There’s a lot of angst in the Packersverse right now. Trading for perhaps the best defensive player in football will do that for you. As will having an embarrassing loss to one of the weaker teams in football and
a somewhat just as embarrassing tie to the Dallas Cowboys. Then, the Green Bay Packers followed that up with a… less than convincing nine-point win over the carcass of the Cincinnati Bengals last Sunday. Multi-score wins are not easy to come by in the NFL. Over half of games last season ended within one score, so any multi-score win is a good one, but given the context of what the Packers want to be, and what the Bengals currently are, it’s hard to argue with folks who feel like this team just isn’t what it is cracked up to be. Since a blistering 2-0 start, only being 3-1-1 through five games is a major letdown, even if the Packers currently lead the division by a half-game.
And yet, despite all of this dumbassery of the past three games, no team in the NFC has shorter Super Bowl odds than your Green Bay Packers as of time of publication. In fact, according to Ben Baldwin’s team tiering, which uses betting markets to measure how Vegas views the NFL, no one in either conference comes out ahead of the Packers.
So why the dissonance between sentiment and folks with money on the line? A lot of the Packers’ struggles so far don’t appear to be very sustainable. Two of the Packers’ losses are directly linked to blocks on field goal/XP. Few things in the NFL are less sticky than blocks on the field goal operation. In addition to the blocked field goal at the end of the game against Cleveland, the entire reason that game was close in the first place was because much of the offensive line was either injured or banged up in a matchup that will crush you if you have to play backups. Now, even despite that game still being in the data, the Packers are starting to work their way up the pass protection rankings from the mid-20s after the Cleveland game, to the low-teens this week.
And if you want to tier out total offense and defense, only the Colts come out ahead, and folks are understandably reticent to put too much stock in a team quarterbacked by Daniel Jones.
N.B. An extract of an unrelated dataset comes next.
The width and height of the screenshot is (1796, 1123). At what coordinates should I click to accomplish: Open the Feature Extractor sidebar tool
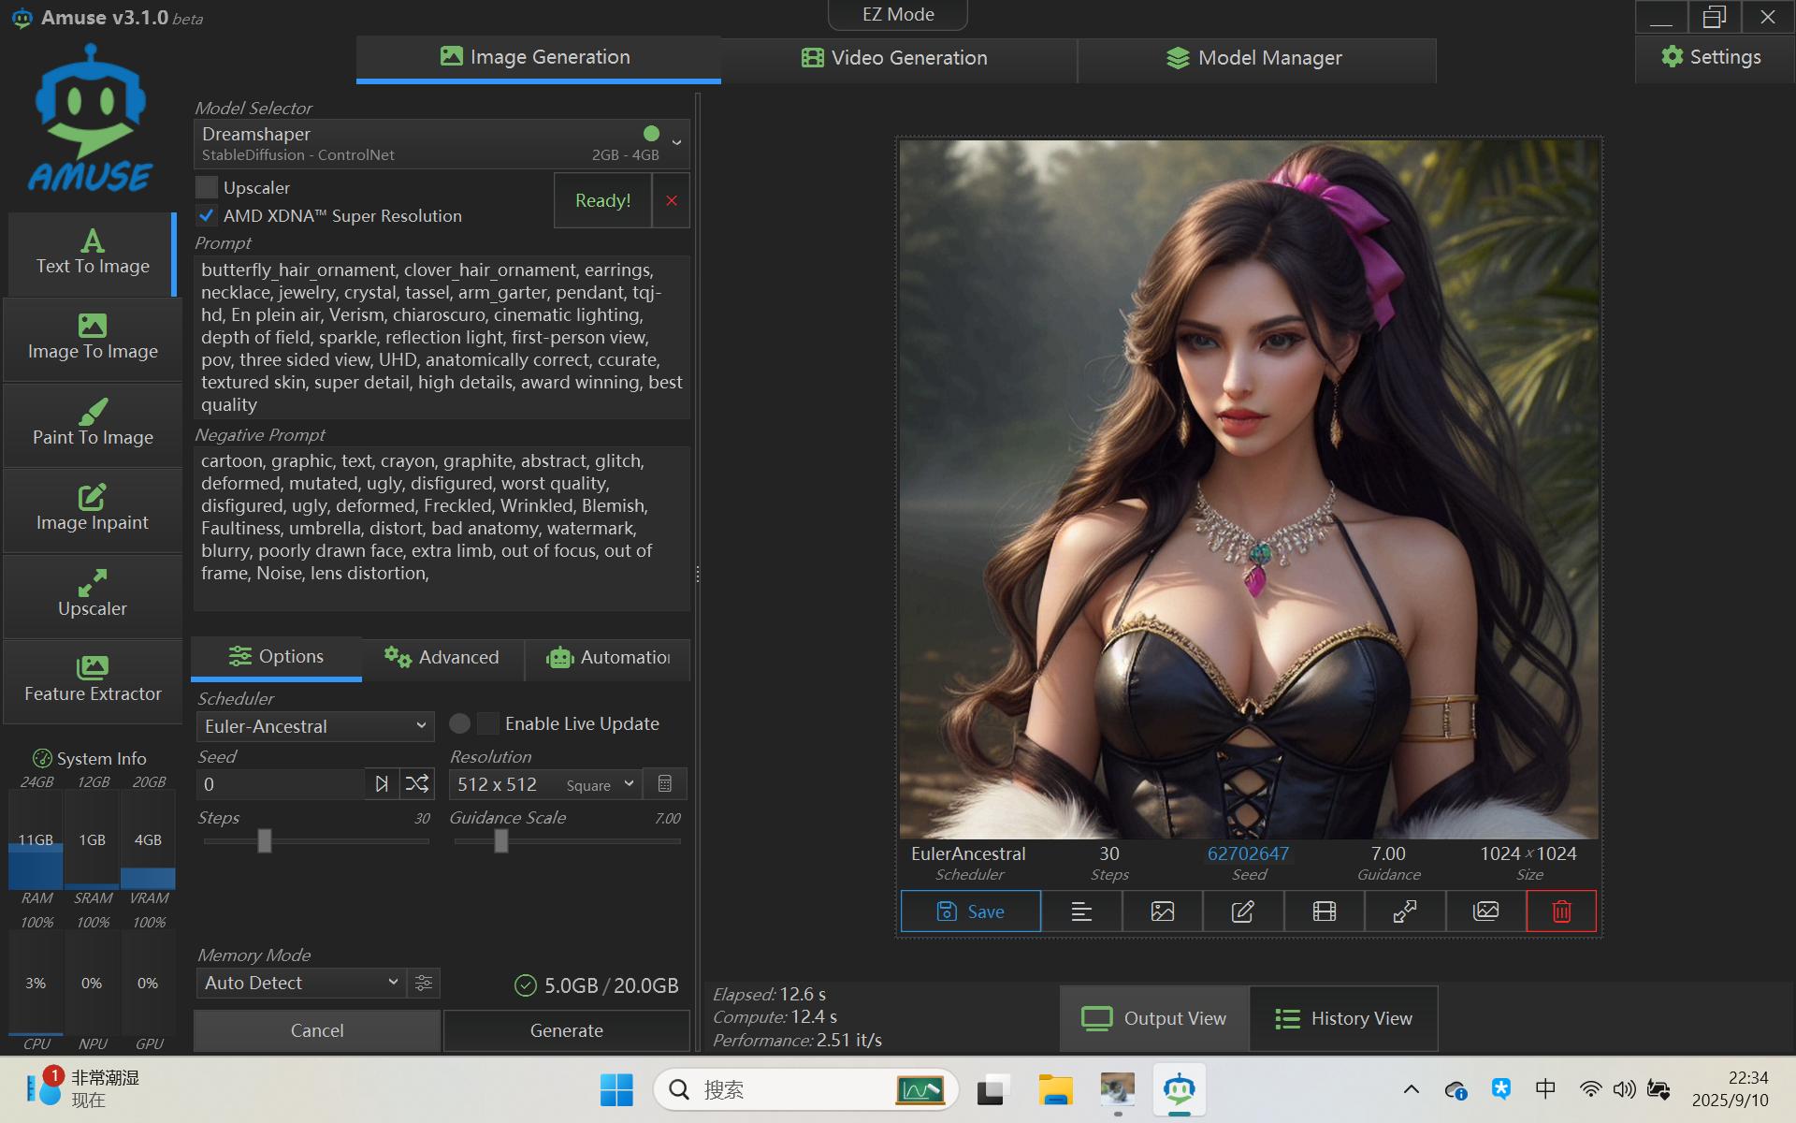click(x=93, y=680)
Despite respective implosions in back-to-back weeks, the Packers offense still ranks in the top 10 in DVOA and the Packers defense ranks second. The Packers offense has done so with a severely banged-up offensive line, no Christian Watson, and mostly no Jayden Reed. They’ve managed to overcome that because Jordan Love has played extremely well this year. Sure, he has two bad interceptions, one of which was absolutely costly in the Cleveland game, but when taking his performances as a whole, few quarterbacks have played better this season. Love leads the league in Next Gen Stats EPA-per-dropback at +0.26 and is sixth in completion percentage over expected (CPOE). If anything, the biggest problem with the Packers’ offense is that they’re currently not throwing enough. Despite Love’s outstanding per-play production, Green Bay ranks 23rd in neutral-situation pass rate. Love has been killing it, particularly on third down, but the Packers should probably start expanding the role he has in early-down offense, and start downshifting their run frequency, particularly with a running game that has struggled to replicate past performance so far this season (albeit with an offensive line injury caveat).
As fans, it is easy to get lost in the sauce of your team’s own stupid idiosyncrasies, and that’s not to say there are no problems with the Packers. I wrote about them over the bye, but it’s also important to contextualize those problems within the league. The Packers still remain a legitimate Super Bowl contender, and sit atop the division while, hopefully, working out the stupid kinks. As they go and likely face a quarterback this week, it offers yet another opportunity for them to be serious and take care of their business. Every loss is expensive at the top, and the top is where the Packers sit.